Sector patronal pide a jerarca poner orden en el empleo del sector público

Por: Gerardo Ruiz R. 30 marzo, 2016
El presidente Luis Guillermo Solís optó por sacar a Carlos Alvarado (der.) del cargo de ministro de Desarrollo Humano para encomendarle el Ministerio de Trabajo, vacante desde el 15 de marzo pasado. | ALBERT MARÍN
El presidente Luis Guillermo Solís optó por sacar a Carlos Alvarado (der.) del cargo de ministro de Desarrollo Humano para encomendarle el Ministerio de Trabajo, vacante desde el 15 de marzo pasado. | ALBERT MARÍN

Cauteloso, sin enseñar todas sus cartas. Así trata el nuevo ministro de Trabajo, Carlos Alvarado, el plan de economía social solidaria (ESS) del Gobierno.

El periodista fue anunciado este martes en ese cargo, en sustitución de Víctor Morales Mora, quien renunció al puesto el martes 15 de marzo.

La implementación de la Reforma Procesal Laboral y la creación de más empleo serán sus prioridades, después de dos años de ocupar la Presidencia Ejecutiva del Instituto Mixto de Ayuda Social (IMAS), donde enfocó su labor en el programa Puente al Desarrollo, que busca reducir la pobreza extrema.

Además de Alvarado, el presidente Luis Guillermo Solís anunció este martes a Felipe Arguedas como nuevo viceministro de Agricultura, en reemplazo de José Joaquín Salazar, quien dimitió el 10 de marzo.

Puerta entreabierta. Alvarado llegó a ocupar su nueva oficina con un discurso moderado, pero no excluyente sobre la economía social solidaria.

En un plan de ley que hace avanzar el diputado oficialista Víctor Morales Zapata, de Acción Ciudadana (PAC), la ESS se define como la actividad económica y empresarial del ámbito privado, donde los intereses de las personas están por encima de los del capital. Los bemoles de esa visión preocupan a los empresarios y a los cooperativistas.

Alvarado, por el contrario, relativiza el impulso que debe recibir tal propuesta, al sujetarlo a una medición por resultados.

¿Cuáles serían los frutos que, según el ministro, justificarían el avance de la ESS?

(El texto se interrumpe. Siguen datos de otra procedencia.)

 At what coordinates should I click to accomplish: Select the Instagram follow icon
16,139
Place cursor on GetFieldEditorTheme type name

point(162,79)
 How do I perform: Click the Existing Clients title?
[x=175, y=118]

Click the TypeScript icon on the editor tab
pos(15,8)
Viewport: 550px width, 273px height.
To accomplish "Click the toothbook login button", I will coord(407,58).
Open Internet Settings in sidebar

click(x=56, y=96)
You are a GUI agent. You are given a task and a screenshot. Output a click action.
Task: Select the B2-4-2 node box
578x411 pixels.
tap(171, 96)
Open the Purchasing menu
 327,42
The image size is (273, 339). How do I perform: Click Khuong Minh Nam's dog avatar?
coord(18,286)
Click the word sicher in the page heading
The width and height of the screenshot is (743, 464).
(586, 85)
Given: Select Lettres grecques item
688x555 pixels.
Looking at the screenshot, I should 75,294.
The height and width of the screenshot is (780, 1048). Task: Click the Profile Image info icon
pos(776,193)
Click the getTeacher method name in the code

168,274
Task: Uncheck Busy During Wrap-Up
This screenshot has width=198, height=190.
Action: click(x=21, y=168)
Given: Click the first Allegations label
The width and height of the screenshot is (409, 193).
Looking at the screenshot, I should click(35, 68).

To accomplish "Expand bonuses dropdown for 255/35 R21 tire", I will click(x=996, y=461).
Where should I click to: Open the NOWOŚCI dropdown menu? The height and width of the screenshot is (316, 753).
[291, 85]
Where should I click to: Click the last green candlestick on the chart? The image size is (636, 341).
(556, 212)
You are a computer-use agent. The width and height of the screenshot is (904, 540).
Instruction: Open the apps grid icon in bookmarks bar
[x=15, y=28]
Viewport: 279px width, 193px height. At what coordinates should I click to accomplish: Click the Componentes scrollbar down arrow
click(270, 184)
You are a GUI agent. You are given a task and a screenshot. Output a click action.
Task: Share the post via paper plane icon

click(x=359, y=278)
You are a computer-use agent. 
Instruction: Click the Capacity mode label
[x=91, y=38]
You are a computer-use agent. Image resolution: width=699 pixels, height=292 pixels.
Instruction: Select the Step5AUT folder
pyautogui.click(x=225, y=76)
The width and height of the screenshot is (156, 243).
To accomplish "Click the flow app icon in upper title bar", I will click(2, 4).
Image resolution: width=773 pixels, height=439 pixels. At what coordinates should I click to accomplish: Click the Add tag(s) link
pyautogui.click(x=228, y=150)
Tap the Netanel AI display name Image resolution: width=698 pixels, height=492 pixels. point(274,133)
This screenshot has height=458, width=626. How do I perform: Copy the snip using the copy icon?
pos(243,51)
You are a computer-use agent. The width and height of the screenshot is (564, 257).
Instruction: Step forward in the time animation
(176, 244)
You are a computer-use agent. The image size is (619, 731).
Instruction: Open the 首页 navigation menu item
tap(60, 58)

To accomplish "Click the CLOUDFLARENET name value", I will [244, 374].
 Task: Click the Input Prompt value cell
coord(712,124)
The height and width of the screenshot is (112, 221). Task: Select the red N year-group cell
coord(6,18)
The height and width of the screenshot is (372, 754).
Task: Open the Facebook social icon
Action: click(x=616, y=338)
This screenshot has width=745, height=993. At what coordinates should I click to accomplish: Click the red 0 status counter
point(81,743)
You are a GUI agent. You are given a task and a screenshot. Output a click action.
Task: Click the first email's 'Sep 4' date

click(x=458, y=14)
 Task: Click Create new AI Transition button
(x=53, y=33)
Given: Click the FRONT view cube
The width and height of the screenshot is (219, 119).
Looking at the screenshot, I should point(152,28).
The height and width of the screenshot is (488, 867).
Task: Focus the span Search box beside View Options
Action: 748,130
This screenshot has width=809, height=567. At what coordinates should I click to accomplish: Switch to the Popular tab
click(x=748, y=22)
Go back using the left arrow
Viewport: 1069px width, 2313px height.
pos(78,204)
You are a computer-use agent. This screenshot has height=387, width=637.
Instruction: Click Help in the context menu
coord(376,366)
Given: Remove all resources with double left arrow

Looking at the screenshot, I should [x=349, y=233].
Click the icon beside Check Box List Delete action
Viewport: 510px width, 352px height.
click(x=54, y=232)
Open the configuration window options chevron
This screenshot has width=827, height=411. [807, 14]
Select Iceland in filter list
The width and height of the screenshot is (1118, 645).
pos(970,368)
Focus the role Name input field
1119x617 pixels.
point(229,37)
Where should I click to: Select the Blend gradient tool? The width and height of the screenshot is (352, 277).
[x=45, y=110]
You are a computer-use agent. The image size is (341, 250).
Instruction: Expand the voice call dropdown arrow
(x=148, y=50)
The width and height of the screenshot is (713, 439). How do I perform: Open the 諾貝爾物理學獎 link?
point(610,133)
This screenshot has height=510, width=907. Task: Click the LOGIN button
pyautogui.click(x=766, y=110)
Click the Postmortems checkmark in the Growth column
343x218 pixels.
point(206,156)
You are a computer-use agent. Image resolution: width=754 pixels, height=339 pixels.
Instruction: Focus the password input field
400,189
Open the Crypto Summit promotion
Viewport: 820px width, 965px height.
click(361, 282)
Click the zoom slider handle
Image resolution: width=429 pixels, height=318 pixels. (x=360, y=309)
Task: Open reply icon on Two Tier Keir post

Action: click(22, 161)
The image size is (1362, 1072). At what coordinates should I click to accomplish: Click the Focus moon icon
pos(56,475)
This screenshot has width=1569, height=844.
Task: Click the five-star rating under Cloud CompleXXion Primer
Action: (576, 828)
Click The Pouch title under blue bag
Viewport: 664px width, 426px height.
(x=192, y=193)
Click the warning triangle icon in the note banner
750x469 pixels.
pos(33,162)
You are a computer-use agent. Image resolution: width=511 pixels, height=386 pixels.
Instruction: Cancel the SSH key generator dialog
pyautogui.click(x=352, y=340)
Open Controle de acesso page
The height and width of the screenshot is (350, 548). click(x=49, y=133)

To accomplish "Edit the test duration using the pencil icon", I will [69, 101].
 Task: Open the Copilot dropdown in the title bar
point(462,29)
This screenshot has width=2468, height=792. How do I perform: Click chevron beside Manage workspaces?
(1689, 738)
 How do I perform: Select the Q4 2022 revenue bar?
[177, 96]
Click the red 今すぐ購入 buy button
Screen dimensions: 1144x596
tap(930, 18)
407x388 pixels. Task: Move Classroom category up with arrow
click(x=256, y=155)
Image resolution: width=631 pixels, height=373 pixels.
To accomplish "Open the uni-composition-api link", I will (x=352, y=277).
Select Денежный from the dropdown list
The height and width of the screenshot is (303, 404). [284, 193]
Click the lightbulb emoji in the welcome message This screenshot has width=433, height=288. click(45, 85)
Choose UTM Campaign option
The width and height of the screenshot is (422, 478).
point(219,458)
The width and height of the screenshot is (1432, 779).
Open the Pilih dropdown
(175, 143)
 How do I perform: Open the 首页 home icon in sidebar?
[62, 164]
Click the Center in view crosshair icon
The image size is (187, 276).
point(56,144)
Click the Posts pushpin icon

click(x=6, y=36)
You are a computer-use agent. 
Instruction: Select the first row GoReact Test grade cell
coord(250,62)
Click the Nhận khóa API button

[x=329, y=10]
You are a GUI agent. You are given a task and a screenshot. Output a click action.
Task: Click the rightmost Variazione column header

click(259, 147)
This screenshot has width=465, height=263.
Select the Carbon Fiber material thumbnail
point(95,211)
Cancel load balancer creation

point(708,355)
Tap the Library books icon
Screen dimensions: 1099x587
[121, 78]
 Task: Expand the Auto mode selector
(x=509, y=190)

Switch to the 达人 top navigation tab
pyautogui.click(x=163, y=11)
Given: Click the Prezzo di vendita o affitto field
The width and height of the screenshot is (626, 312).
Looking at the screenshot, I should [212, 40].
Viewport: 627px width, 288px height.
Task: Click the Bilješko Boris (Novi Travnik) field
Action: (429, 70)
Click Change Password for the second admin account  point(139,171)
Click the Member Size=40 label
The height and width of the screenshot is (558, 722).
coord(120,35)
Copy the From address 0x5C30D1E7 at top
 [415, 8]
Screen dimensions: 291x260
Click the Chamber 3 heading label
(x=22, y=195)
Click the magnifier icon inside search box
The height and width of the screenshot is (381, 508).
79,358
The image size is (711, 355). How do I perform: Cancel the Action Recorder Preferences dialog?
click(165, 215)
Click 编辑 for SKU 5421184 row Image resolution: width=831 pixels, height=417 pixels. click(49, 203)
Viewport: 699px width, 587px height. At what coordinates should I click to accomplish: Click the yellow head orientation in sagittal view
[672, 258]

“Mientras genere empleo decente, crecimiento económico, reduzca la pobreza y esté en el marco de la transparencia, es una herramienta válida”, afirmó, sin enterrar a la ESS, como sí lo había hecho su antecesor en el cargo.

Morales Mora siempre se manifestó en contra de esa propuesta, por considerarla innecesaria ante la fortaleza del régimen cooperativo nacional, y por las consecuencias que temía que pudiera causarles a las cooperativas ya establecidas.

Al renunciar, el ahora exministro reconoció que la ESS lo alejó del viceministro de Trabajo, Harold Villegas, uno de los impulsores de la idea asociativa.

Consultado sobre cómo pretende equilibrar las fuerzas dentro del Ministerio en relación con el tema, Alvarado contestó que va a extraer el debate de la ESS del ámbito ideológico y lo colocará en un campo más pragmático: el de los resultados.

Atentos. El sector patronal, en tanto, reaccionó positivamente a la designación de Alvarado.

Ronald Jiménez, presidente de la Unión Costarricense de Cámaras y Asociaciones del Sector Empresarial Privado (Uccaep), le pidió al nuevo ministro seguir la renegociación de convenciones colectivas y con el ordenamiento del régimen de empleo público.

“Estamos seguros de que don Carlos tendrá la capacidad y el temple para hacer una buena labor en el Ministerio, dejando de lado cualquier presión política o de grupos sindicales, y enfocado en lo que más le conviene al país”, manifestó Jiménez.

Por su parte, Alvarado dijo que basará su gestión en el diálogo “franco” entre el Ggobierno, las empresas y los sindicatos.